Un posto in prima fila — Quando il silenzio uccide e la memoria deve gridare
C’ è chi torna a scuola con lo zaino sulle spalle, e chi non ci tornerà mai più. L’11 settembre 2025, Paolo Mendico, 14 anni, si è tolto la vita a Santi Cosma e Damiano, in provincia di Latina. Lo ha fatto poche ore prima del suono della campanella, lasciando un messaggio ai compagni: “Conservatemi un posto in prima fila.” Quel posto oggi è vuoto. Ma non deve restare muto.

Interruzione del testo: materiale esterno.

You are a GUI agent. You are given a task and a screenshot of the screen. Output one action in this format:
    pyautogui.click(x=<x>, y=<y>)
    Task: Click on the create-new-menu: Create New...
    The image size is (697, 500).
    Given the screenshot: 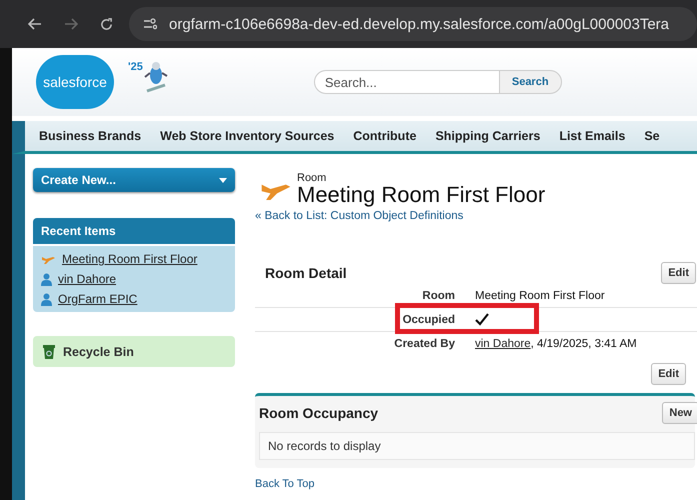 What is the action you would take?
    pyautogui.click(x=134, y=180)
    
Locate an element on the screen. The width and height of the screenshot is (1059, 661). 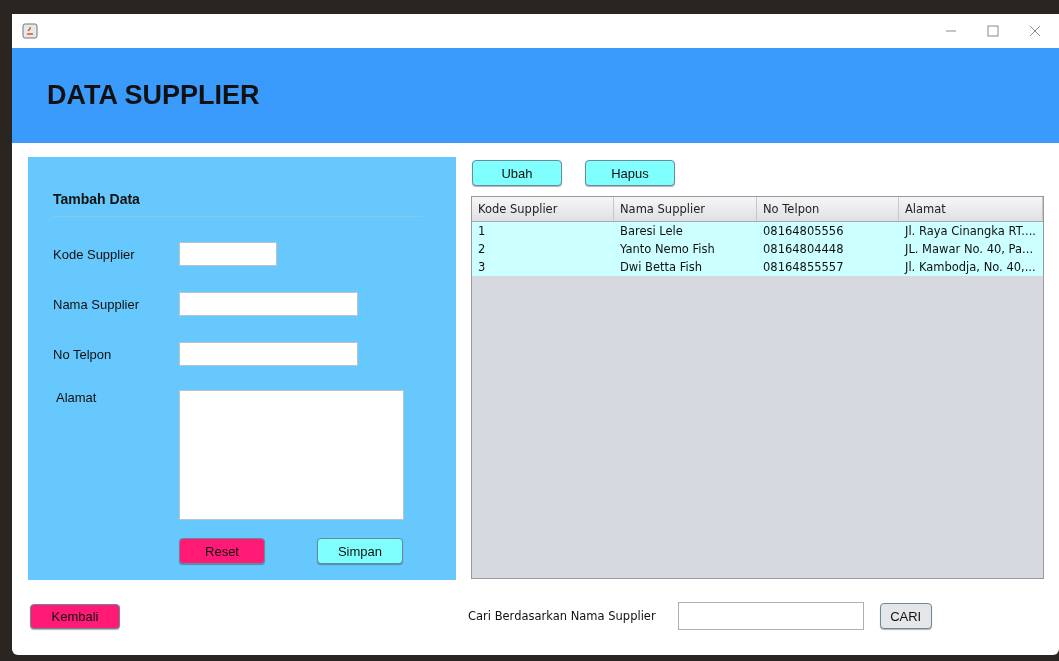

Paolo era vittima di bullismo. Non solo tra i banchi, ma anche nei corridoi digitali dove le parole diventano pietre e le risate diventano condanne. Insulti omofobici, isolamento, scherni. E poi il silenzio. Quello degli adulti che non hanno visto, o non hanno voluto vedere. Quello delle istituzioni che arrivano sempre dopo. Quello che uccide.
La scuola non può essere complice
La scuola è il luogo dove si forma il pensiero, non dove si spezza la dignità. Ogni insegnante, ogni dirigente, ogni compagno ha il dovere di riconoscere il dolore, di intervenire, di proteggere. Non bastano le circolari, non bastano le giornate contro il bullismo. Serve presenza, serve ascolto, serve coraggio.
La vita di un bullo non vale meno. Ma quella del bullizzato non può valere nulla.
Chi fa del male deve essere rieducato, non ignorato. Ma chi lo subisce deve essere salvato, non commemorato. Paolo non è un caso. È un nome, un volto, una voce che chiedeva aiuto. E che ora ci chiede responsabilità.
La memoria non basta. Serve azione.
A Vibo Valentia, come in ogni città, dobbiamo fare di più. Nei progetti scolastici, nei memoriali, nei parchi che portano nomi di chi non c’è più. Dobbiamo trasformare il lutto in proposta, il dolore in cultura, la rabbia in giustizia.
Perché il posto in prima fila che Paolo ha chiesto non sia solo un banco vuoto, ma un impegno pieno.